Data lines

※

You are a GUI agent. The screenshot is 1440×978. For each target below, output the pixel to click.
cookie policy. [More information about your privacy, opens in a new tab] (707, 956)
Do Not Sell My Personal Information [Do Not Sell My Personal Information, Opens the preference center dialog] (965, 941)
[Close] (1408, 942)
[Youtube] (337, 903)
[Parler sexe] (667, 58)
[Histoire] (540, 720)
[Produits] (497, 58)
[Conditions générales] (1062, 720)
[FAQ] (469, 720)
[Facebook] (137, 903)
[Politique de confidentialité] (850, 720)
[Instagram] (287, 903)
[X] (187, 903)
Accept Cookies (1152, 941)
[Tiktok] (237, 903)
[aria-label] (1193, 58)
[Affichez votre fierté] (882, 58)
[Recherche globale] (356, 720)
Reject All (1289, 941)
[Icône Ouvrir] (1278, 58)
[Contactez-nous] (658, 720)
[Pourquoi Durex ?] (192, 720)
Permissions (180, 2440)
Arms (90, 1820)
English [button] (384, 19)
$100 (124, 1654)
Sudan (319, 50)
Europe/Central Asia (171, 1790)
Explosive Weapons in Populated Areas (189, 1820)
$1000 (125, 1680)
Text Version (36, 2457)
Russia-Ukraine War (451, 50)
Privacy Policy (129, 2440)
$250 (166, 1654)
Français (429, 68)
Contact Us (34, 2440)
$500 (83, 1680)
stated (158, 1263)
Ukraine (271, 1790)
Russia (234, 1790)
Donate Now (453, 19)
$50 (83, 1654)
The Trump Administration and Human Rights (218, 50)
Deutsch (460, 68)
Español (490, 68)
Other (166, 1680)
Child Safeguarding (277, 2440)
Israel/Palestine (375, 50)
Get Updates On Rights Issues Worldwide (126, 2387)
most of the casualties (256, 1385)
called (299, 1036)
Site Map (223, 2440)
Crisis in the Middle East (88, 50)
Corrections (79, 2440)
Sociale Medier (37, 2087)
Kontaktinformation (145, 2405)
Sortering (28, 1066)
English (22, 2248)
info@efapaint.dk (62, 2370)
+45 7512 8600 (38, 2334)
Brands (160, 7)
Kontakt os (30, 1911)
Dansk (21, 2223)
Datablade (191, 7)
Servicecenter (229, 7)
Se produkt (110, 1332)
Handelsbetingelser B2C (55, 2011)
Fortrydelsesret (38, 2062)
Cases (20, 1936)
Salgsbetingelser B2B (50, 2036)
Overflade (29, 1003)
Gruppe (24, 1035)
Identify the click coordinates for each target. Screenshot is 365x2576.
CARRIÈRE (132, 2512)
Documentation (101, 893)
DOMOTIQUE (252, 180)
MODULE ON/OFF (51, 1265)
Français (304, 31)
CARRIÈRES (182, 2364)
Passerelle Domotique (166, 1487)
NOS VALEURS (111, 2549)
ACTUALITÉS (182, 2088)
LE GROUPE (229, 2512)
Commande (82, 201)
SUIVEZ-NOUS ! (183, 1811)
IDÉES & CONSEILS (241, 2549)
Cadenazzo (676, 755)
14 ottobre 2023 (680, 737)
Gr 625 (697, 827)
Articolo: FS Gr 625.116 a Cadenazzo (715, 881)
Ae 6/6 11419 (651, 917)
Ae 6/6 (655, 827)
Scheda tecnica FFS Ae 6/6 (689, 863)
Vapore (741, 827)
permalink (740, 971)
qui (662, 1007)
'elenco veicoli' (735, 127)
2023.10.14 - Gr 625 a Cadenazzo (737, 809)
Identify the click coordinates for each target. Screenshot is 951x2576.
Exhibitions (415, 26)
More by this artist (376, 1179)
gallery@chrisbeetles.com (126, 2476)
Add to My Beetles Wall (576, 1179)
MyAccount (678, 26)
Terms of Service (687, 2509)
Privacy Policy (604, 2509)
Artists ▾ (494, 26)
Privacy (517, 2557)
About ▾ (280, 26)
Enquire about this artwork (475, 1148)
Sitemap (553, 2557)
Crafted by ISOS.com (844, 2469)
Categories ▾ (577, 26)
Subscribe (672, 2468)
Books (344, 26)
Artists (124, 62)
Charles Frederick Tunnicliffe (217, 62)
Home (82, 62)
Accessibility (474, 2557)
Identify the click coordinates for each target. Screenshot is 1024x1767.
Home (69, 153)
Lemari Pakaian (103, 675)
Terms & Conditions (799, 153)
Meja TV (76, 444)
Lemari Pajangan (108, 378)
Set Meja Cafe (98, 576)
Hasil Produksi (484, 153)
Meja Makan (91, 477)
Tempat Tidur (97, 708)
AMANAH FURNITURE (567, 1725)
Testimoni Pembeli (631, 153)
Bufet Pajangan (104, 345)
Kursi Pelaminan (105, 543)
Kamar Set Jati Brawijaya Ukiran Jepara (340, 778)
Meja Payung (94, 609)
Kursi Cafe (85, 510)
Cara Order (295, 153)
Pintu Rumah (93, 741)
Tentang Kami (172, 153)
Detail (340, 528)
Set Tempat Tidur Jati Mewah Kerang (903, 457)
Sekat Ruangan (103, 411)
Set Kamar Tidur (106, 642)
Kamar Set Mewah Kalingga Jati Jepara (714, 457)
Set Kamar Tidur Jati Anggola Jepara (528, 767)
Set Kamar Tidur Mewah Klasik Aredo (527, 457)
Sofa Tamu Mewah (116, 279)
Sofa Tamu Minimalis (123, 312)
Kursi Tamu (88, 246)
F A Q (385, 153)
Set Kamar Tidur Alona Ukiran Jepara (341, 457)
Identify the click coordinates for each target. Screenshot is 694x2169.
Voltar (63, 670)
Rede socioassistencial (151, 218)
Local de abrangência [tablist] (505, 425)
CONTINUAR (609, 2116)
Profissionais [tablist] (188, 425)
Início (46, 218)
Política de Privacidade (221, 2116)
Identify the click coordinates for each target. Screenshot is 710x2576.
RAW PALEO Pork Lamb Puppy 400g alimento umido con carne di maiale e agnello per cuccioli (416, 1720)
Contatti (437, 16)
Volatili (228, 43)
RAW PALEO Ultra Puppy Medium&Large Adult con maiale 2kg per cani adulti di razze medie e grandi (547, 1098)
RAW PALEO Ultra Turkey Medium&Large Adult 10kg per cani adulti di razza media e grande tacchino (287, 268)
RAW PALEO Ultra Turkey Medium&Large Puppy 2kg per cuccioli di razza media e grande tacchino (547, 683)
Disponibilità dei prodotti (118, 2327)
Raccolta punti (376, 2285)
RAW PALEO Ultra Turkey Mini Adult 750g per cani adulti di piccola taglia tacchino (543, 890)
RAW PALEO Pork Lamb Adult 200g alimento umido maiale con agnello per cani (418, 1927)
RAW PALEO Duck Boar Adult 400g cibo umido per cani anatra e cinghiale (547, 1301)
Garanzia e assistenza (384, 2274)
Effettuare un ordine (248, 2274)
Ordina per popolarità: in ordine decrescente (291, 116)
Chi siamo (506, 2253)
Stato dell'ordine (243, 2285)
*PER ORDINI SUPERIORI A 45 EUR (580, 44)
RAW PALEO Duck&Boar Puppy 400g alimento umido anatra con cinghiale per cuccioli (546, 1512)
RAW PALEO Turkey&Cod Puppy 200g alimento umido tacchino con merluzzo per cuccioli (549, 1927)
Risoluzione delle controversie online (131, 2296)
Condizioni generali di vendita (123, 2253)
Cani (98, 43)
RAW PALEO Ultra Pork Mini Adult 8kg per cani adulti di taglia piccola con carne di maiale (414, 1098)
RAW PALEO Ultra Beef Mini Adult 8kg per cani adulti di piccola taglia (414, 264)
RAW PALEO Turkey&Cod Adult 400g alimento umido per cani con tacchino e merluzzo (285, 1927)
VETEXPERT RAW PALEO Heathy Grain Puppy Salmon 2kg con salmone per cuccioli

※

Set exercise
Turn the records above into a Markdown table with the columns Row and Line. Number each line in order, put its text beside the number, and leave out any blank lines.

Result below
| Row | Line |
|---|---|
| 1 | You are a GUI agent. The screenshot is 1440×978. For each target below, output the pixel to click. |
| 2 | cookie policy. [More information about your privacy, opens in a new tab] (707, 956) |
| 3 | Do Not Sell My Personal Information [Do Not Sell My Personal Information, Opens the preference center dialog] (965, 941) |
| 4 | [Close] (1408, 942) |
| 5 | [Youtube] (337, 903) |
| 6 | [Parler sexe] (667, 58) |
| 7 | [Histoire] (540, 720) |
| 8 | [Produits] (497, 58) |
| 9 | [Conditions générales] (1062, 720) |
| 10 | [FAQ] (469, 720) |
| 11 | [Facebook] (137, 903) |
| 12 | [Politique de confidentialité] (850, 720) |
| 13 | [Instagram] (287, 903) |
| 14 | [X] (187, 903) |
| 15 | Accept Cookies (1152, 941) |
| 16 | [Tiktok] (237, 903) |
| 17 | [aria-label] (1193, 58) |
| 18 | [Affichez votre fierté] (882, 58) |
| 19 | [Recherche globale] (356, 720) |
| 20 | Reject All (1289, 941) |
| 21 | [Icône Ouvrir] (1278, 58) |
| 22 | [Contactez-nous] (658, 720) |
| 23 | [Pourquoi Durex ?] (192, 720) |
| 24 | Permissions (180, 2440) |
| 25 | Arms (90, 1820) |
| 26 | English [button] (384, 19) |
| 27 | $100 (124, 1654) |
| 28 | Sudan (319, 50) |
| 29 | Europe/Central Asia (171, 1790) |
| 30 | Explosive Weapons in Populated Areas (189, 1820) |
| 31 | $1000 (125, 1680) |
| 32 | Text Version (36, 2457) |
| 33 | Russia-Ukraine War (451, 50) |
| 34 | Privacy Policy (129, 2440) |
| 35 | $250 (166, 1654) |
| 36 | Français (429, 68) |
| 37 | Contact Us (34, 2440) |
| 38 | $500 (83, 1680) |
| 39 | stated (158, 1263) |
| 40 | Ukraine (271, 1790) |
| 41 | Russia (234, 1790) |
| 42 | Donate Now (453, 19) |
| 43 | $50 (83, 1654) |
| 44 | The Trump Administration and Human Rights (218, 50) |
| 45 | Deutsch (460, 68) |
| 46 | Español (490, 68) |
| 47 | Other (166, 1680) |
| 48 | Child Safeguarding (277, 2440) |
| 49 | Israel/Palestine (375, 50) |
| 50 | Get Updates On Rights Issues Worldwide (126, 2387) |
| 51 | most of the casualties (256, 1385) |
| 52 | called (299, 1036) |
| 53 | Site Map (223, 2440) |
| 54 | Crisis in the Middle East (88, 50) |
| 55 | Corrections (79, 2440) |
| 56 | Sociale Medier (37, 2087) |
| 57 | Kontaktinformation (145, 2405) |
| 58 | Sortering (28, 1066) |
| 59 | English (22, 2248) |
| 60 | info@efapaint.dk (62, 2370) |
| 61 | +45 7512 8600 (38, 2334) |
| 62 | Brands (160, 7) |
| 63 | Kontakt os (30, 1911) |
| 64 | Dansk (21, 2223) |
| 65 | Datablade (191, 7) |
| 66 | Servicecenter (229, 7) |
| 67 | Se produkt (110, 1332) |
| 68 | Handelsbetingelser B2C (55, 2011) |
| 69 | Fortrydelsesret (38, 2062) |
| 70 | Cases (20, 1936) |
| 71 | Salgsbetingelser B2B (50, 2036) |
| 72 | Overflade (29, 1003) |
| 73 | Gruppe (24, 1035) |
| 74 | Identify the click coordinates for each target. Screenshot is 365x2576. |
| 75 | CARRIÈRE (132, 2512) |
| 76 | Documentation (101, 893) |
| 77 | DOMOTIQUE (252, 180) |
| 78 | MODULE ON/OFF (51, 1265) |
| 79 | Français (304, 31) |
| 80 | CARRIÈRES (182, 2364) |
| 81 | Passerelle Domotique (166, 1487) |
| 82 | NOS VALEURS (111, 2549) |
| 83 | ACTUALITÉS (182, 2088) |
| 84 | LE GROUPE (229, 2512) |
| 85 | Commande (82, 201) |
| 86 | SUIVEZ-NOUS ! (183, 1811) |
| 87 | IDÉES & CONSEILS (241, 2549) |
| 88 | Cadenazzo (676, 755) |
| 89 | 14 ottobre 2023 (680, 737) |
| 90 | Gr 625 (697, 827) |
| 91 | Articolo: FS Gr 625.116 a Cadenazzo (715, 881) |
| 92 | Ae 6/6 11419 (651, 917) |
| 93 | Ae 6/6 (655, 827) |
| 94 | Scheda tecnica FFS Ae 6/6 (689, 863) |
| 95 | Vapore (741, 827) |
| 96 | permalink (740, 971) |
| 97 | qui (662, 1007) |
| 98 | 'elenco veicoli' (735, 127) |
| 99 | 2023.10.14 - Gr 625 a Cadenazzo (737, 809) |
| 100 | Identify the click coordinates for each target. Screenshot is 951x2576. |
| 101 | Exhibitions (415, 26) |
| 102 | More by this artist (376, 1179) |
| 103 | gallery@chrisbeetles.com (126, 2476) |
| 104 | Add to My Beetles Wall (576, 1179) |
| 105 | MyAccount (678, 26) |
| 106 | Terms of Service (687, 2509) |
| 107 | Privacy Policy (604, 2509) |
| 108 | Artists ▾ (494, 26) |
| 109 | Privacy (517, 2557) |
| 110 | About ▾ (280, 26) |
| 111 | Enquire about this artwork (475, 1148) |
| 112 | Sitemap (553, 2557) |
| 113 | Crafted by ISOS.com (844, 2469) |
| 114 | Categories ▾ (577, 26) |
| 115 | Subscribe (672, 2468) |
| 116 | Books (344, 26) |
| 117 | Artists (124, 62) |
| 118 | Charles Frederick Tunnicliffe (217, 62) |
| 119 | Home (82, 62) |
| 120 | Accessibility (474, 2557) |
| 121 | Identify the click coordinates for each target. Screenshot is 1024x1767. |
| 122 | Home (69, 153) |
| 123 | Lemari Pakaian (103, 675) |
| 124 | Terms & Conditions (799, 153) |
| 125 | Meja TV (76, 444) |
| 126 | Lemari Pajangan (108, 378) |
| 127 | Set Meja Cafe (98, 576) |
| 128 | Hasil Produksi (484, 153) |
| 129 | Meja Makan (91, 477) |
| 130 | Tempat Tidur (97, 708) |
| 131 | AMANAH FURNITURE (567, 1725) |
| 132 | Testimoni Pembeli (631, 153) |
| 133 | Bufet Pajangan (104, 345) |
| 134 | Kursi Pelaminan (105, 543) |
| 135 | Kamar Set Jati Brawijaya Ukiran Jepara (340, 778) |
| 136 | Meja Payung (94, 609) |
| 137 | Kursi Cafe (85, 510) |
| 138 | Cara Order (295, 153) |
| 139 | Pintu Rumah (93, 741) |
| 140 | Tentang Kami (172, 153) |
| 141 | Detail (340, 528) |
| 142 | Set Tempat Tidur Jati Mewah Kerang (903, 457) |
| 143 | Sekat Ruangan (103, 411) |
| 144 | Set Kamar Tidur (106, 642) |
| 145 | Kamar Set Mewah Kalingga Jati Jepara (714, 457) |
| 146 | Set Kamar Tidur Jati Anggola Jepara (528, 767) |
| 147 | Set Kamar Tidur Mewah Klasik Aredo (527, 457) |
| 148 | Sofa Tamu Mewah (116, 279) |
| 149 | Sofa Tamu Minimalis (123, 312) |
| 150 | Kursi Tamu (88, 246) |
| 151 | F A Q (385, 153) |
| 152 | Set Kamar Tidur Alona Ukiran Jepara (341, 457) |
| 153 | Identify the click coordinates for each target. Screenshot is 694x2169. |
| 154 | Voltar (63, 670) |
| 155 | Rede socioassistencial (151, 218) |
| 156 | Local de abrangência [tablist] (505, 425) |
| 157 | CONTINUAR (609, 2116) |
| 158 | Profissionais [tablist] (188, 425) |
| 159 | Início (46, 218) |
| 160 | Política de Privacidade (221, 2116) |
| 161 | Identify the click coordinates for each target. Screenshot is 710x2576. |
| 162 | RAW PALEO Pork Lamb Puppy 400g alimento umido con carne di maiale e agnello per cuccioli (416, 1720) |
| 163 | Contatti (437, 16) |
| 164 | Volatili (228, 43) |
| 165 | RAW PALEO Ultra Puppy Medium&Large Adult con maiale 2kg per cani adulti di razze medie e grandi (547, 1098) |
| 166 | RAW PALEO Ultra Turkey Medium&Large Adult 10kg per cani adulti di razza media e grande tacchino (287, 268) |
| 167 | RAW PALEO Ultra Turkey Medium&Large Puppy 2kg per cuccioli di razza media e grande tacchino (547, 683) |
| 168 | Disponibilità dei prodotti (118, 2327) |
| 169 | Raccolta punti (376, 2285) |
| 170 | RAW PALEO Ultra Turkey Mini Adult 750g per cani adulti di piccola taglia tacchino (543, 890) |
| 171 | RAW PALEO Pork Lamb Adult 200g alimento umido maiale con agnello per cani (418, 1927) |
| 172 | RAW PALEO Duck Boar Adult 400g cibo umido per cani anatra e cinghiale (547, 1301) |
| 173 | Garanzia e assistenza (384, 2274) |
| 174 | Effettuare un ordine (248, 2274) |
| 175 | Ordina per popolarità: in ordine decrescente (291, 116) |
| 176 | Chi siamo (506, 2253) |
| 177 | Stato dell'ordine (243, 2285) |
| 178 | *PER ORDINI SUPERIORI A 45 EUR (580, 44) |
| 179 | RAW PALEO Duck&Boar Puppy 400g alimento umido anatra con cinghiale per cuccioli (546, 1512) |
| 180 | RAW PALEO Turkey&Cod Puppy 200g alimento umido tacchino con merluzzo per cuccioli (549, 1927) |
| 181 | Risoluzione delle controversie online (131, 2296) |
| 182 | Condizioni generali di vendita (123, 2253) |
| 183 | Cani (98, 43) |
| 184 | RAW PALEO Ultra Pork Mini Adult 8kg per cani adulti di taglia piccola con carne di maiale (414, 1098) |
| 185 | RAW PALEO Ultra Beef Mini Adult 8kg per cani adulti di piccola taglia (414, 264) |
| 186 | RAW PALEO Turkey&Cod Adult 400g alimento umido per cani con tacchino e merluzzo (285, 1927) |
| 187 | VETEXPERT RAW PALEO Heathy Grain Puppy Salmon 2kg con salmone per cuccioli |